从Excel中读取的图片是否可以区分是不是隐藏对象?
List<Drawings.Picture> pictures = reader.listPictures(); 读取出来的图片有没有办法区分是不是隐藏对象?
如何隐藏图片,可以给一个操作手册我本地测试一下才能给出方案
文件已发送到您邮箱 导入此文件,使用 List<Drawings.Picture> pictures = reader.listPictures(); 读取文件时 程序直接卡死 不会再往下走, 不知道excel 有什么问题,用wps打开也很慢,客户做的excel,有没有办法可以提示文件有问题?

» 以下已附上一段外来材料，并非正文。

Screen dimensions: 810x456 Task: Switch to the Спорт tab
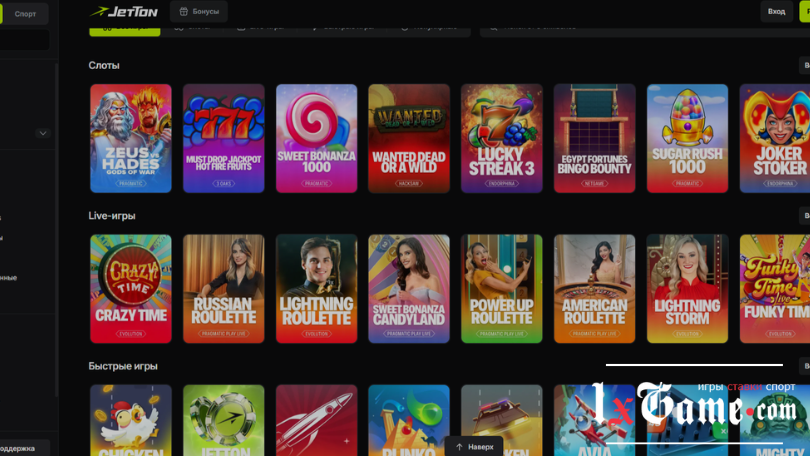25,14
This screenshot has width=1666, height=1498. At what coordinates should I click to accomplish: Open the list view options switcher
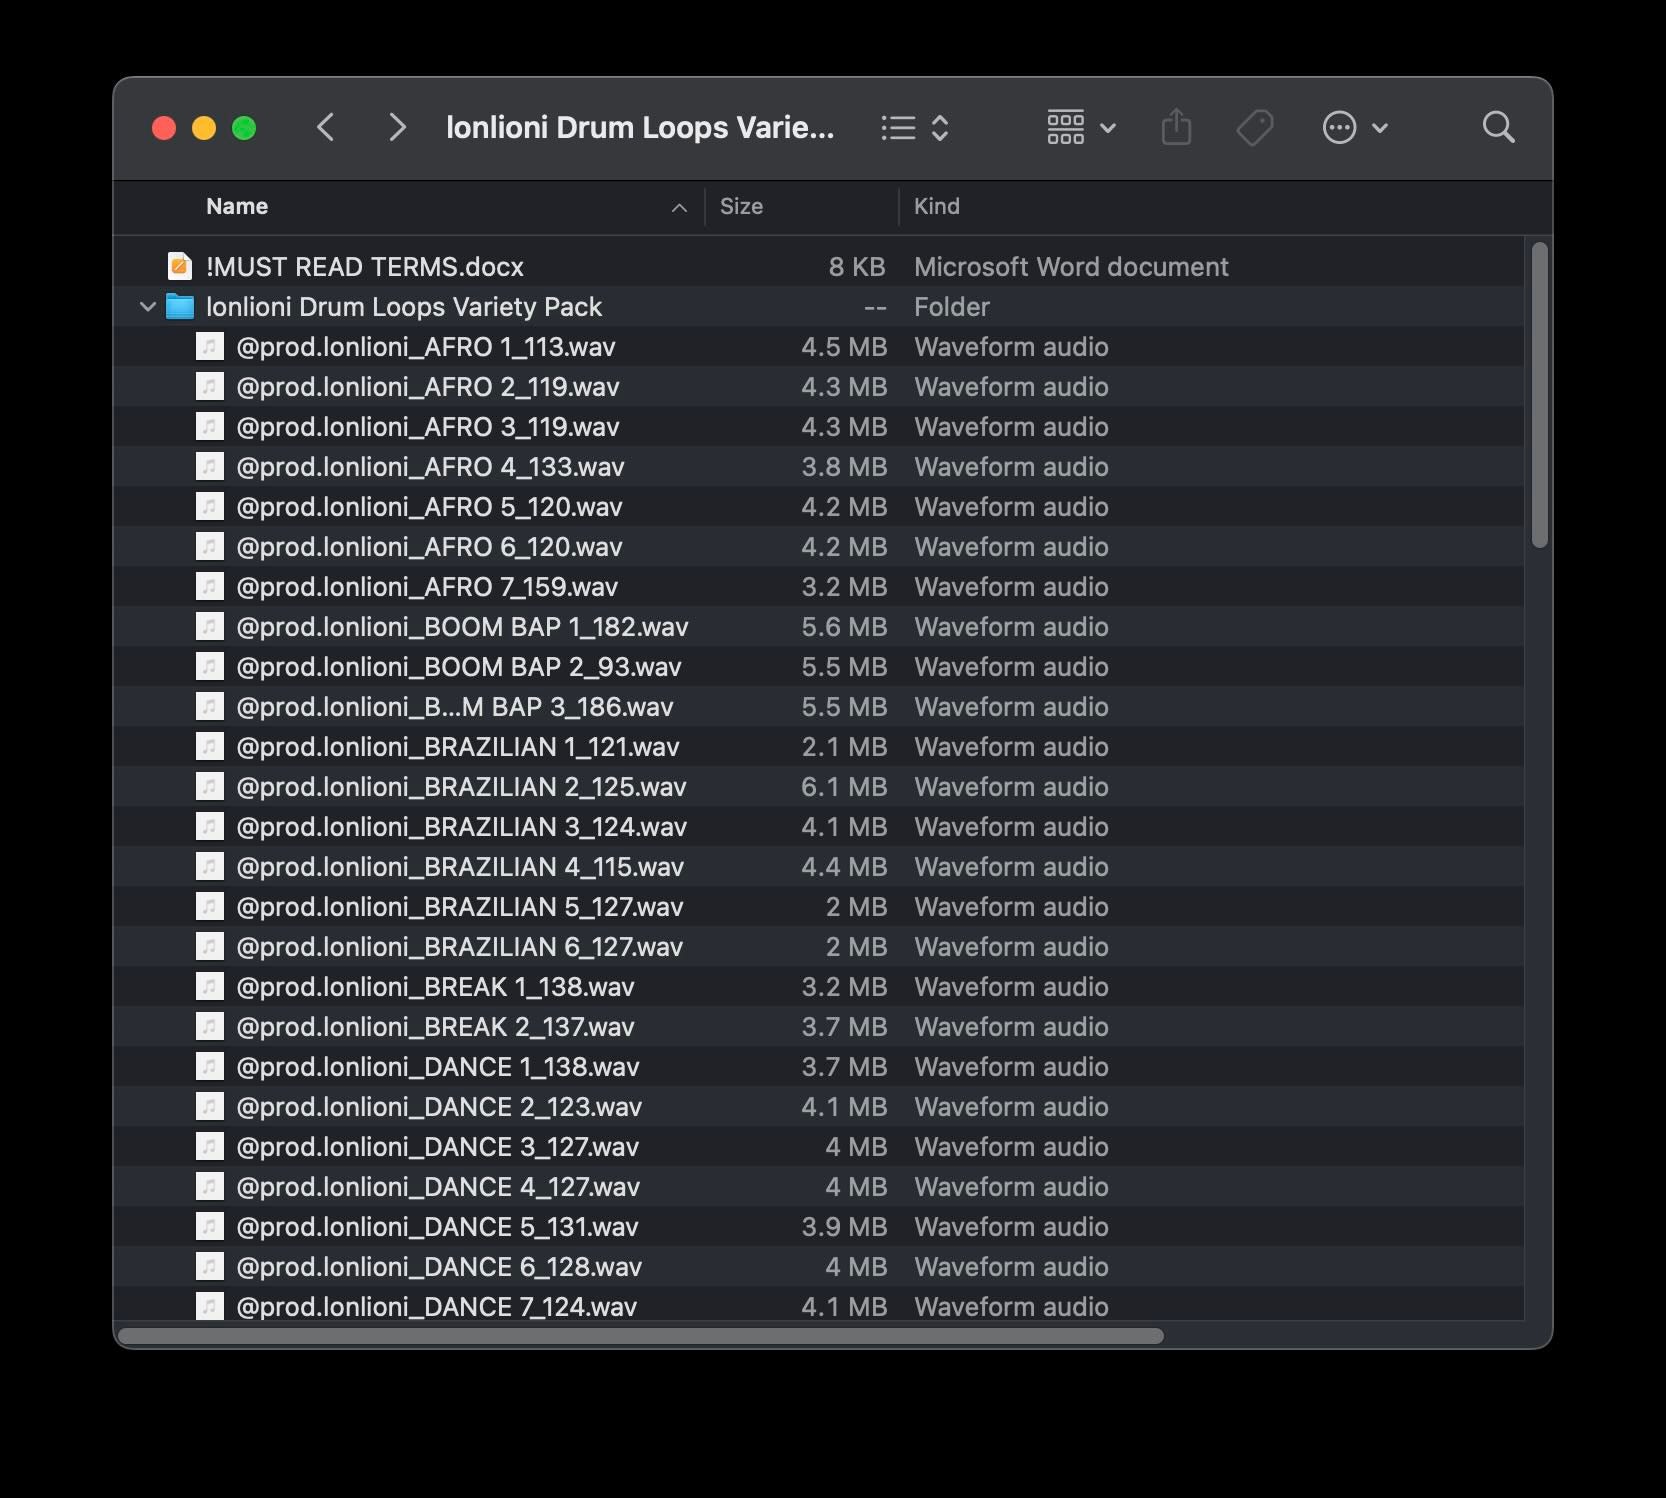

卡住是因为读到十几万个图片,这些图片在excel 内看不到
目前读图片会一次性解析到list保存到内存,几十万图片会造成内存不足触发频繁GC导致CPU飙高服务器GG
这个表格应该是有问题的,这些图片在表格里我也没看到在哪里,程序有没有办法把它找出来 ?
晚上看一下原文件再回复你
这个文件我本地出不来,使用EEC发现drawing.xml有大量重复的节点,这个文件有近90M而EEC读取图片使用dom4j普通模式读取缓慢所以造成假死,图片显示不出来是因为被隐藏了
那是否有办法可以判断xml文件中有重复节点?
使用如下方法可以极大提升读取速度
- 自定义XMLDrawings并覆写parseDrawings方法,处理“隐藏”图片和重复节点
- 自定义ExcelReader并覆写init方法引用第一步自定义XMLDrawings
- 使用自定义ExcelReader
// 自定义XMLDrawings
public static class MyXMLDrawings extends XMLDrawings {
public MyXMLDrawings(ExcelReader reader) {
super(reader);
}
// Parse drawings.xml
protected List<Picture> parseDrawings(ZipFile zipFile, ZipEntry entry, Path imagesPath) {
int i = entry.getName().lastIndexOf('/');
String relsKey;
if (i > 0)
relsKey = entry.getName().substring(0, i) + "/_rels" + entry.getName().substring(i);
else if ((i = entry.getName().lastIndexOf('\\')) > 0)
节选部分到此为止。